Esoterik-Gurus und Plastik- Schamanen jeder nur denkbaren Richtung sind als Dozenten vorgesehen, so zum Beispiel der „Lebenslehrer“ Kurt Tepperwein. Einer der wichtigsten Promoter der „Friedensuniversität“ ist deren stellvertretender Vorsitzender, der Reinkarnationstherapeut Rüdiger Dahlke. Was den Heidelberger Psychologieprofessor Helm Stirlin dazu treibt, für eine „esoterisch- kommerzielle Organisation aus der Westberliner New-Age-Alternativ-Szene“ (Sektenbeauftragter Thomas Gandow am 24. 1. 95) als „Kurator“ tätig zu sein, bleibt schleierhaft. Ebenso unduchsichtig sind die Beweggründe für Desmond Tutu oder den Dalai Lama, als „Schirmherren“ zu fungieren.
Ist es allein der Begriff Friedens- Universität, der bedeutende Persönlichkeiten aus 45 Ländern begeistert an diesem Megaaufgebot des Abstrusen mitmachen läßt? Wahrscheinlich. Überdies steht zu vermuten, daß die einzelnen Referenten sich die Namen der Veranstalter nie richtig angesehen haben. Vermutlich wissen die wenigsten, daß da etwa auch Ober-Ufologe Johannes v. Buttlar als „Beirat“ vertreten ist.
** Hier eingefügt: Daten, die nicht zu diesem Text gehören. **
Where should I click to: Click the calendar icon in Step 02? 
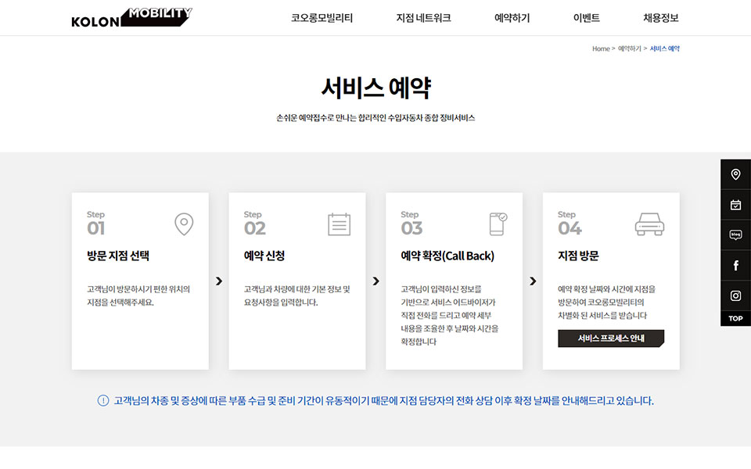(x=340, y=224)
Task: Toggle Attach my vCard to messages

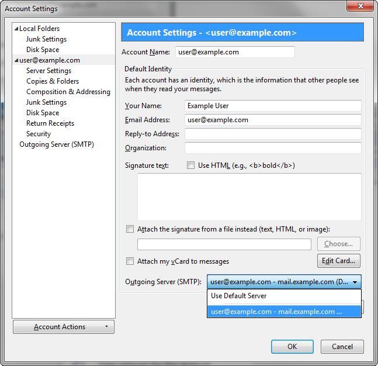Action: point(130,261)
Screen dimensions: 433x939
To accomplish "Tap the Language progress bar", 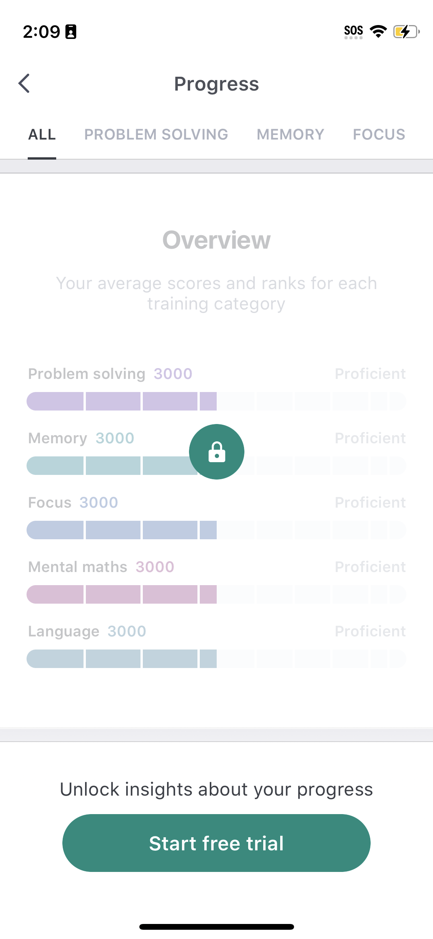I will (216, 659).
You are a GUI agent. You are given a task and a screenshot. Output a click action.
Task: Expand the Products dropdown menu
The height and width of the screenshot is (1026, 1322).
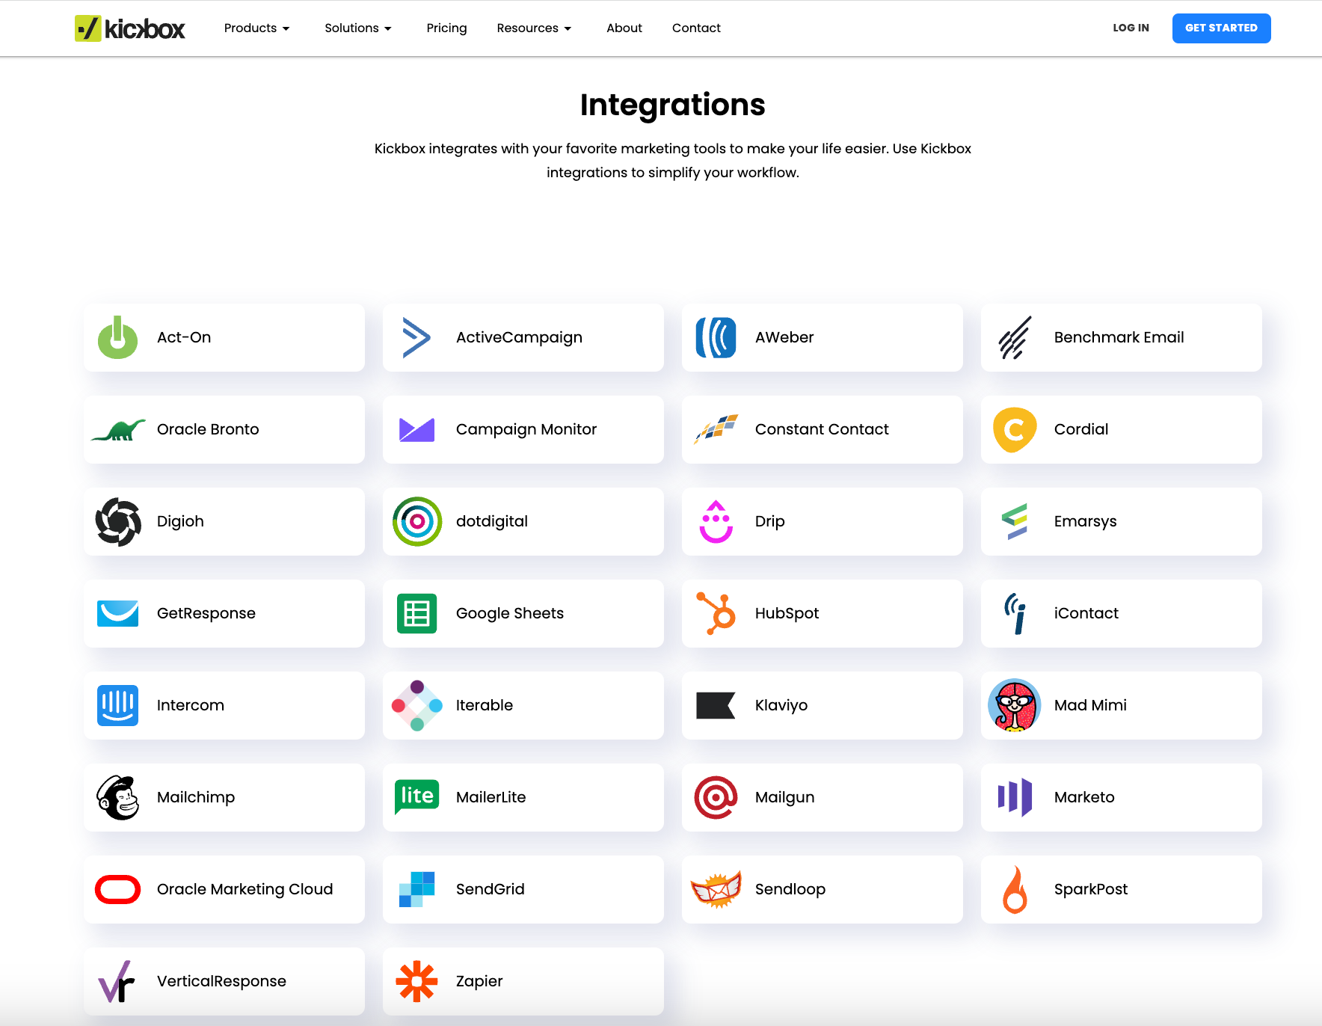point(256,28)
Oder George Trevelyan, Mitbegründer der esoterischen Findhorn Foundation, der in seinem „Unternehmen Erlösung“ den nuklearen Holocaust hymnisch verklärt: „Nach einem Atomkrieg könnte die Erde in neuer Schönheit entstehen.“ Esoterik-Maskottchen Penny McLean (vulgo: Gertrud Wirschinger) wird Probleme haben, all ihren Lehraufträgen nachzukommen. Zeitgleich zur „Friedensuni“ tritt sie als Top-Expertin auf dem „7. Welt- Ufo-Kongreß“ in Düsseldorf auf.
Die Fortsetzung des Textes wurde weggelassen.